◆ Task goal ◆
Continue the email thread about perfmon from its last sentence.

◆ Reading text ◆
— Start —

Stephane Eranian wrote:
Hello,
On Tue, Nov 13, 2007 at 10:35:11AM -0500, William Cohen wrote:
Robert Richter wrote:
On 10.11.07 21:32:39, Andi Kleen wrote:
It would be really good to extract a core perfmon and start with
that and then add stuff as it makes sense.
e.g. core perfmon could be something simple like just support
to context switch state and initialize counters in a basic way
and perhaps get counter numbers for RDPMC in ring3 on x86[1]
Perhaps a core could provide also as much functionality so that
Perfmon can be used with an *unpatched* kernel using loadable modules?
One drawback with today's Perfmon is that it can not be used with a
vanilla kernel. But maybe such a core is by far too complex for a
first merge.
-Robert
Hi Robert,
In the past I suggested that it might be useful to have a version of perfmon2
that only set up the perfmon on a global basis. That would allow the patches for
context switches to be added as a separate step, splitting up the patch into
smaller set of patches.

— End —

[Records for locating described items]

— Start —

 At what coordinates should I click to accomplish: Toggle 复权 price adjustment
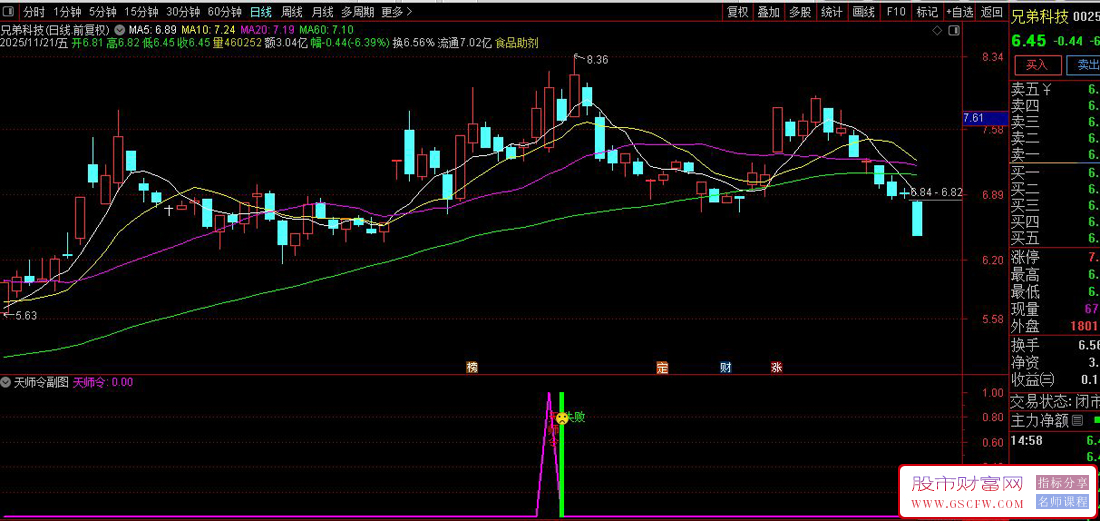(x=738, y=12)
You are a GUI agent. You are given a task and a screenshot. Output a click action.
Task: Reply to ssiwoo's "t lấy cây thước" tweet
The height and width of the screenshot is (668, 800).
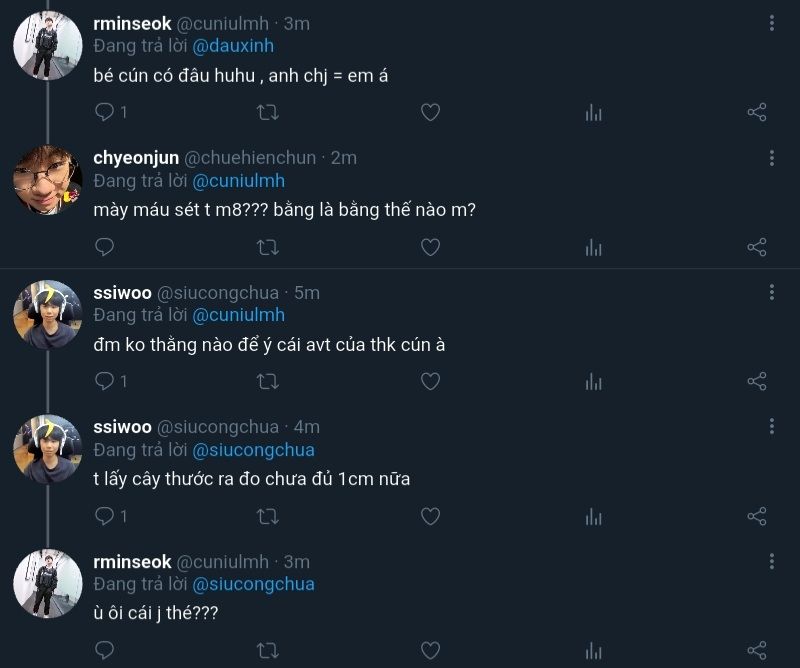[x=105, y=516]
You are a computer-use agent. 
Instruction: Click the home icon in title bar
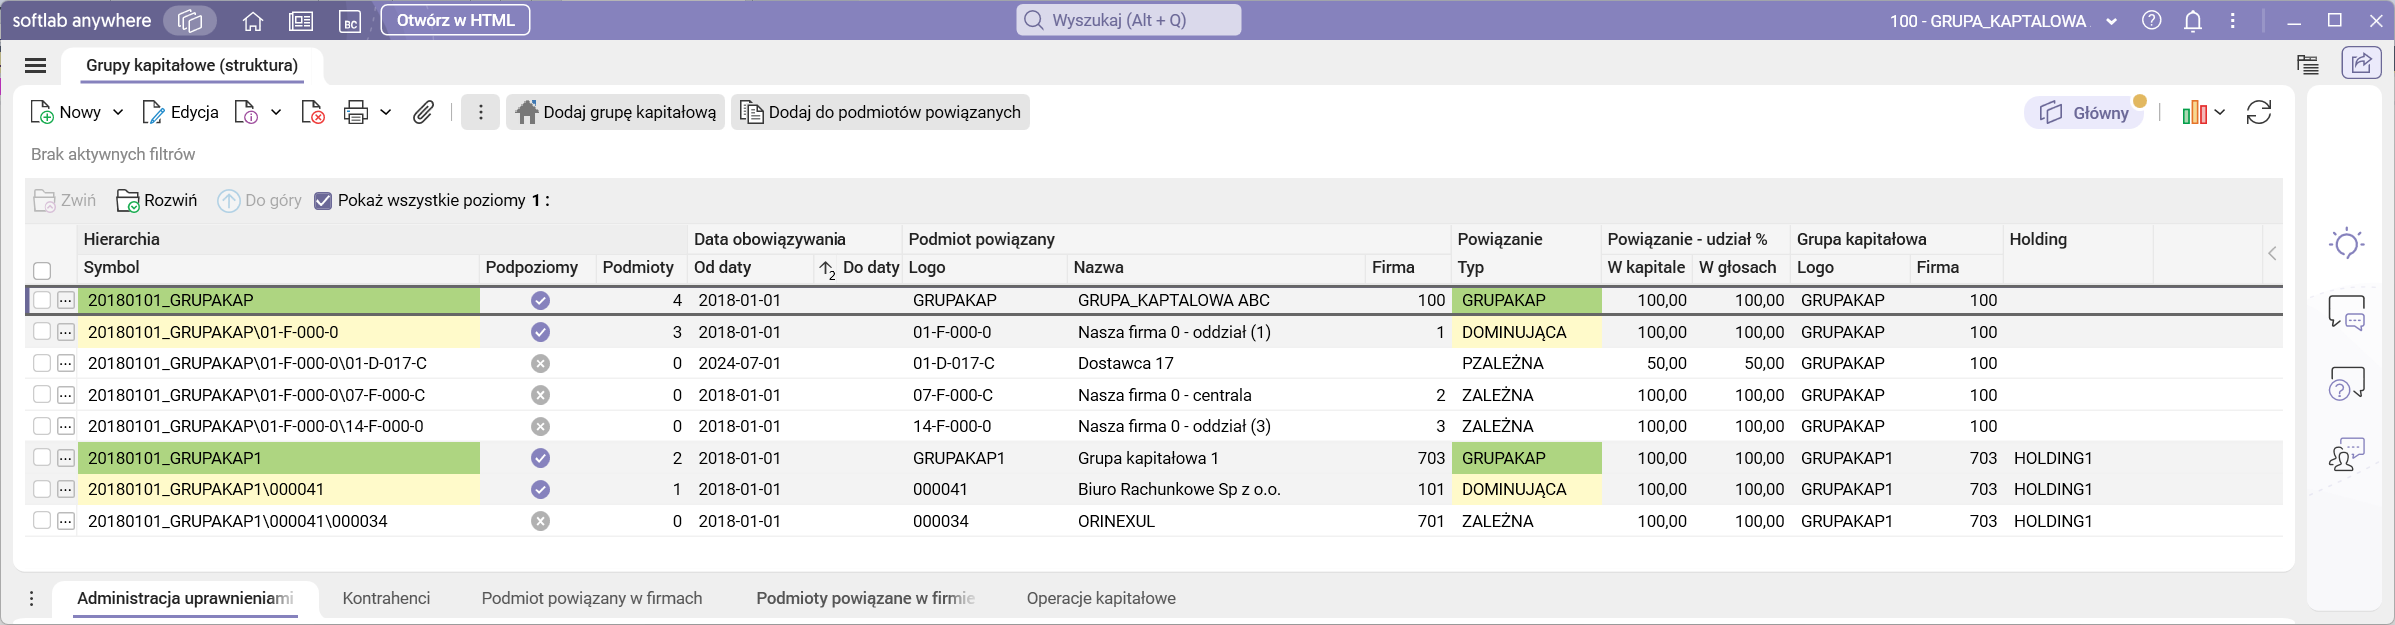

— End —

◆ Output of the exercise ◆
Perfmon2 uses a set of system calls to control the performance monitoring
hardware. This would make it difficult to use an unpatch kernel unless perfmon
changed the mechanism used to control the performance monitoring hardware.
Yes, that would be a possibility but as you pointed out there are some problems:
- perfmon2 uses system calls. So unless you can dynamically patch the
syscall table we would have to go back to the ioctl() and driver model.
I was under the impression that people did not quite like multiplexing
syscalls such as ioctl(). I also do prefer the multi syscall approach.
- perfmon2 needs to install a PMU interrupt handler. On X86, this is not just
an external device interrupts. There needs to be some APIC and interrupt
gate setup. There maybe other constraints on other architectures as well.
Not sure if all functions/structures necessary for this are available to
modules.
The oprofile module can setup a handler for PMU interrupts. This is done in
archi/x86/oprofile/nmi_int:nmi_cpu_setup(). Other modules could do the same.
However, it bumps what ever was using the nmi/pmu off, then restores nmi/pmu
when oprofile is shut down. Maybe the pmu/nmi resource reservation mechanism
should be another self-contained patch.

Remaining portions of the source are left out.